Toen raakte ik in de bovenbouw Mijn klas B4A, was een hechte club, die veel met elkaar optrok en van alles voor de school deed. Zo zelfs, dat “het vroegere B4A”, daar nog eens nadrukkelijk door het bestuur van de AHBSC voor werd bedankt. Het eindexamen werd geen succes, ik straalde. Dat had gedeeltelijk te maken met het feit, dat mijn vader naar Zwolle was overgeplaatst en ik de hele vijfde klas op en neer reisde. Dat kostte veel tijd. Ik heb mijn diploma uiteindelijk aan de Zwolse HBS gehaald. Mijn vader heeft een vooruitziende blik gehad. Nog niet zolang geleden neusde ik in het telefoonboek van Amersfoort om te kijken of er nog leraren in stonden, van wie ik les had gehad. Toen trof ik tot mijn grote vreugde de naam van de heer Govers aan. Ik schreef hem een briefje en werd per omgaande door hem gebeld. Ik bezocht hem aan de Jacob Catslaan  en genoot van zijn verhalen over o.a. zijn ontmoetingen met Albert Einstein.  

Aan het einde van het bezoek dronken we samen een fles wijn leeg. Ik vroeg hem of hij nog wel eens andere oud-leerlingen zag. En hij noemde de naam van Ida Haag (“die met een notaris in Enschede is getrouwd”). Nu woon ik in Oldenzaal, maar heb in Enschede gewerkt dus het opsporen van Ida was niet al te moeilijk. We hebben een afspraak gemaakt en toen vertelde Ida van de reünistenclub. Ze had ook een ledenlijst en daar stonden tot mijn spijt maar weinig klasgenoten op.  

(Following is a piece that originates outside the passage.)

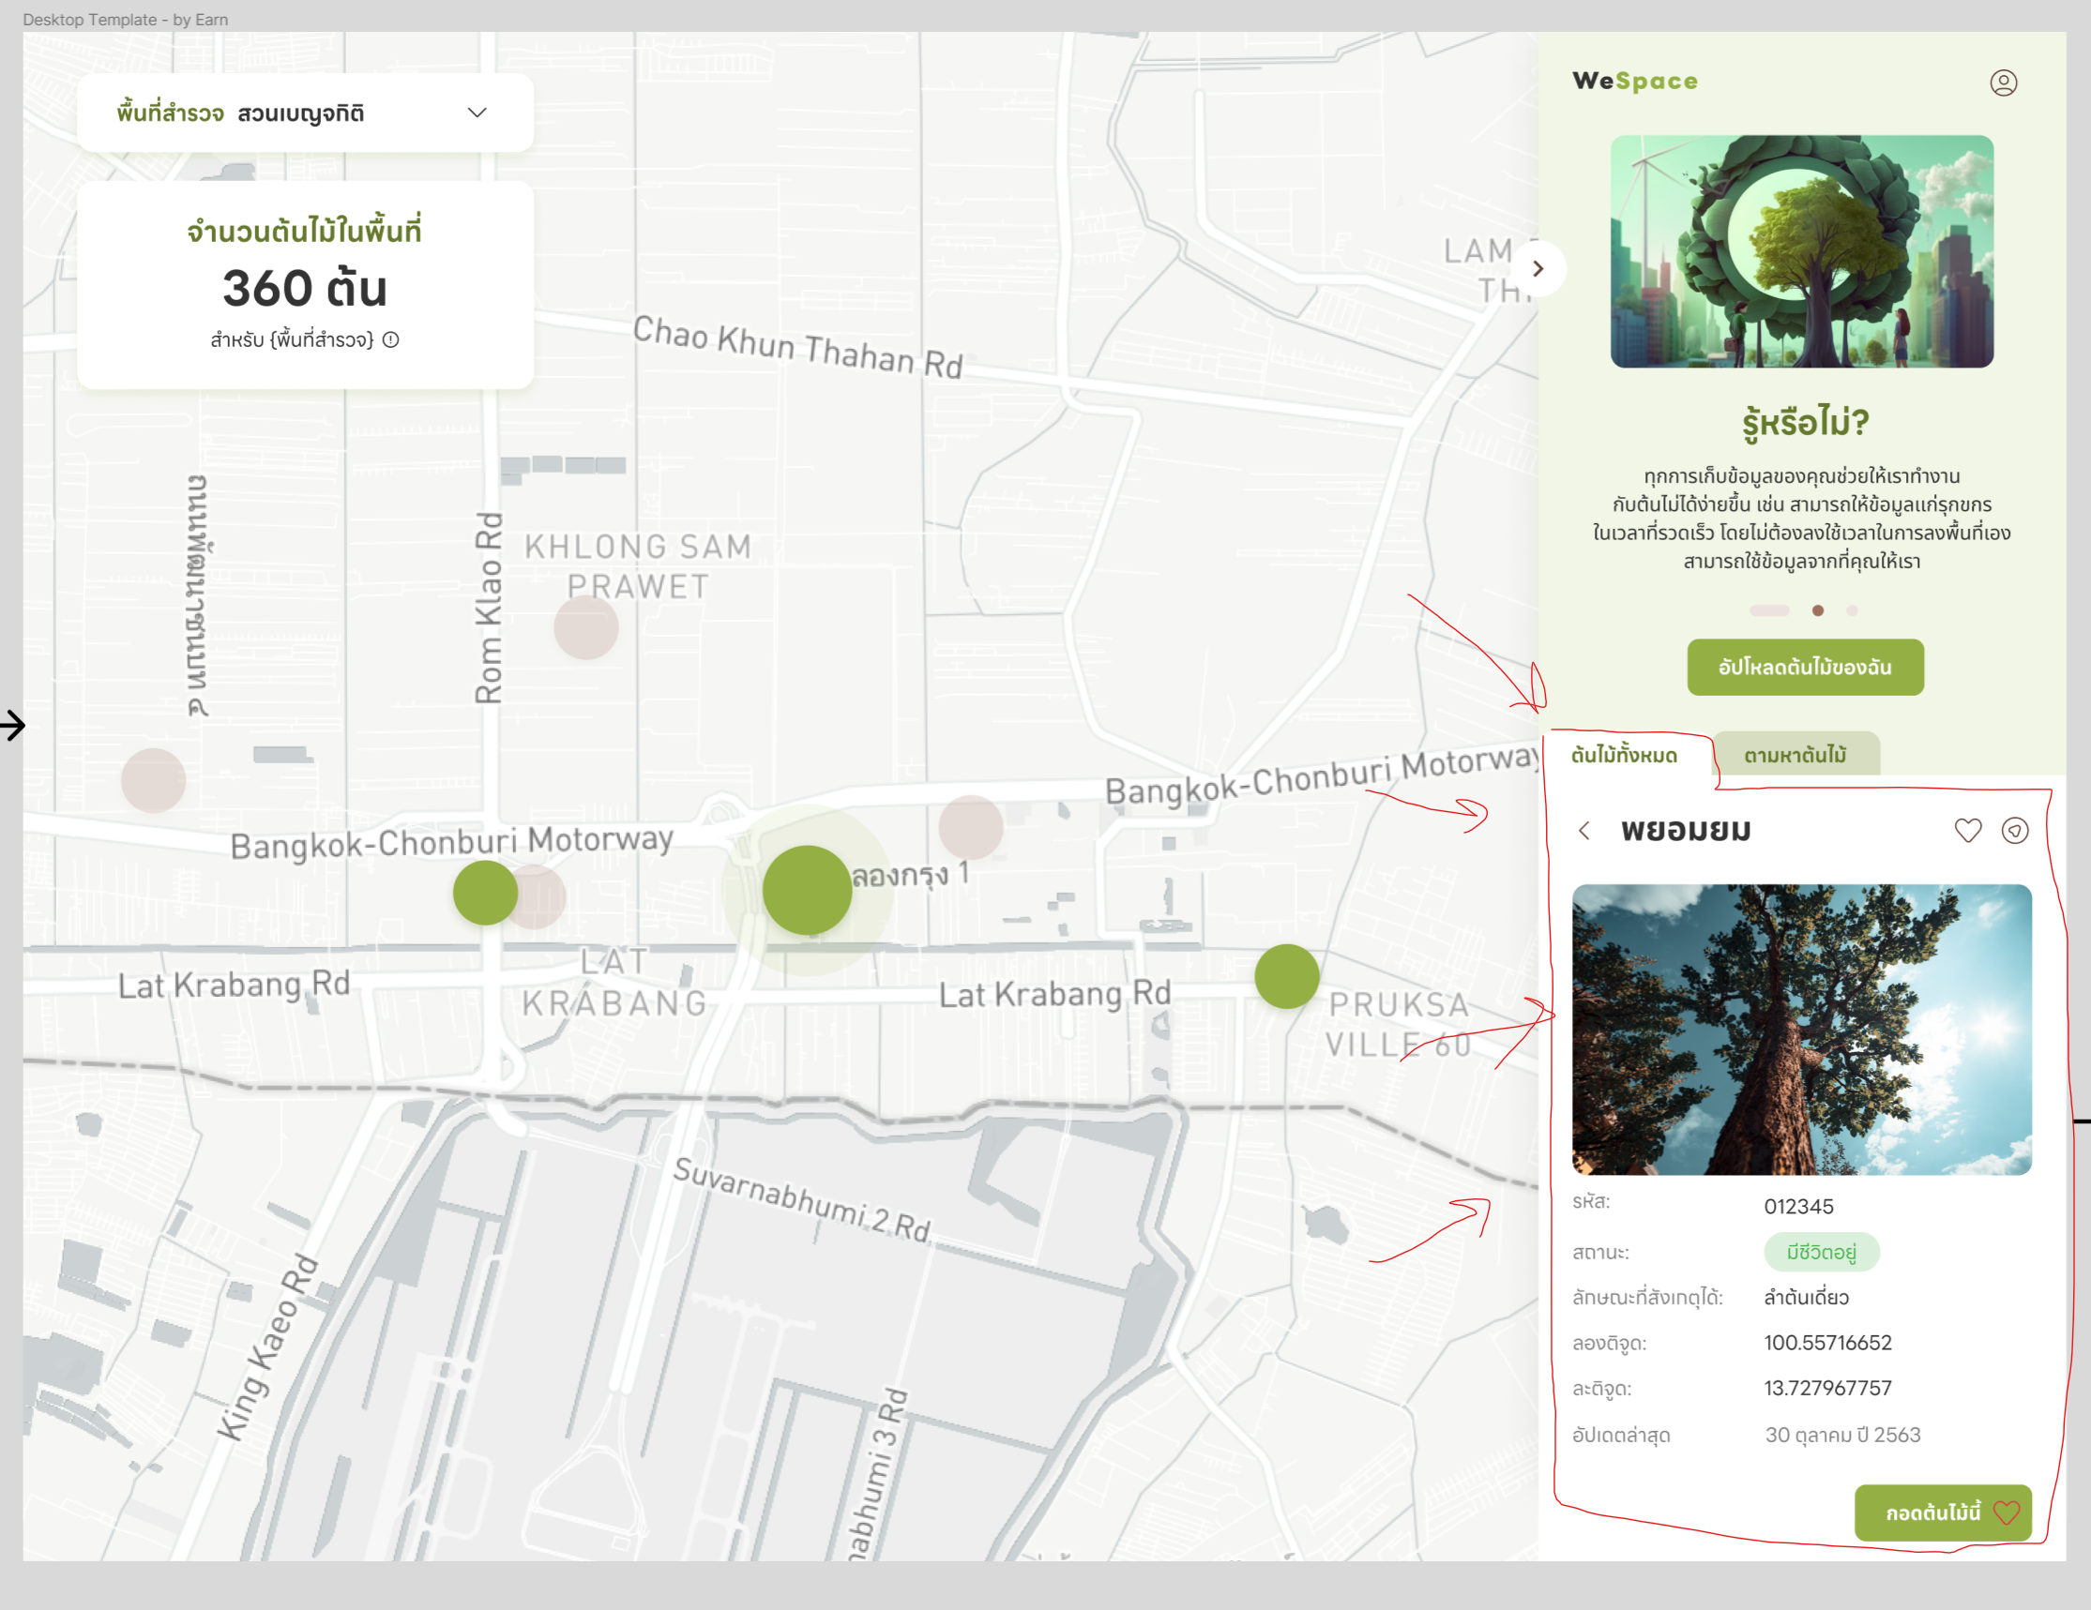Click the WeSpace logo
The height and width of the screenshot is (1610, 2091).
[1633, 81]
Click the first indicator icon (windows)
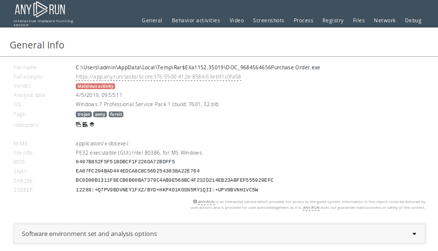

Nu had ik al eens 35 van de 45 klasgenoten van de lagere school in Arnhem opgespoord en dus ging ik op herhaling. En zo vond ik (met veel hulp van Bob de Wit) Louis Brandsen, Herman Huijer, Hans Vos en Marieke de Wit terug (ben ik niemand vergeten? Ik heb echt het geheugen van een 65-jarige). En ik zag, dat de naam Kempers nog steeds in het telefoonboek stond op een mij zeer vertrouwd adres. Zo kreeg ik de ruim 90-jarige vader van Paul Kempers aan de lijn, die nog precies wist wie ik was. Helaas is de heer Kempers kort daarop overleden zodat van mijn plan hem op te zoeken niets meer kwam. En zo raakte ik via een heel gezellig gesprek met de echtgenote van Paul weer met hem in contact. Reünies zijn goed. Het is ontzettend leuk om oude schoolgenoten terug te zien.  
Natuurlijk zijn ze uiterlijk veranderd maar als mens meestal niets. Een reünie is een feest der herkenning. Daarom reünistenclub, ga door!